Ce nouveau matériau composite, composé de carbure de silicium cubique (3C-SiC), d'oxyde de cobalt et d'un catalyseur appelé Ni(OH)₂/Co₃O₄/3C-SiC, représente une avancée significative dans la recherche d'énergie propre. Cette photoanode innovante présente des performances huit fois supérieures à celles du carbure de silicium cubique pur en matière de dissociation de l'eau.

Comparaison de l'efficacité des différentes technologies de production d'hydrogène avec le bond d'efficacité révolutionnaire de 8 fois de l'Université de Linköping
La science derrière la percée
« Il s'agit d'une structure très complexe.

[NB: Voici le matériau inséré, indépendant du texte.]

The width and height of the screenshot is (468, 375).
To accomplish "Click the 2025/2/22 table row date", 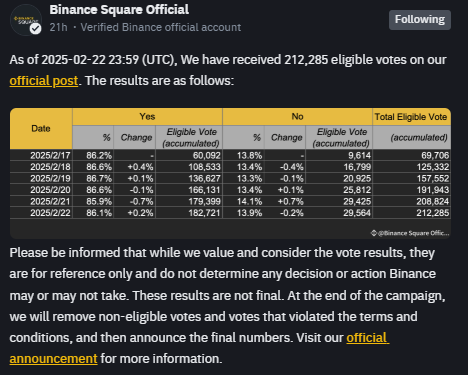I will pos(50,213).
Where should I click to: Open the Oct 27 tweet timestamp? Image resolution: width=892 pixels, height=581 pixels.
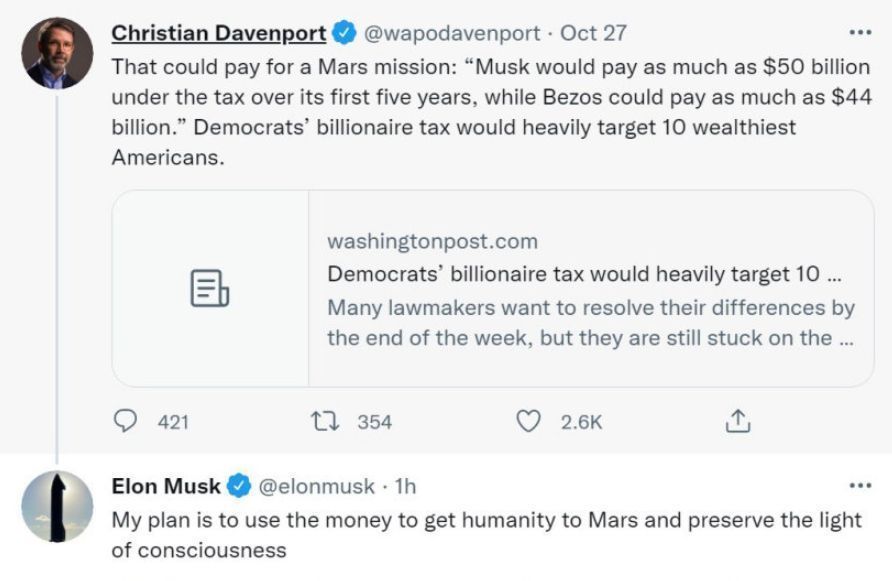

Notre objectif dans cette étude était donc de comprendre la fonction de chaque couche et son rôle dans l'amélioration des propriétés du matériau », explique Sun. La clé du succès réside dans l'architecture intelligente du système à trois couches. Lorsque la lumière solaire frappe le matériau, des charges électriques sont générées, qui servent à dissocier l'eau.
Le principal défi du développement de matériaux photocatalytiques est d'empêcher les charges positives et négatives de se neutraliser. En combinant la couche de carbure de silicium cubique avec les deux autres couches, le matériau améliore considérablement la séparation des charges, rendant ainsi la séparation de l'eau plus efficace. Cette stratégie d'« ingénierie à double interface » manipule spécifiquement la structure électronique pour optimiser la séparation des charges.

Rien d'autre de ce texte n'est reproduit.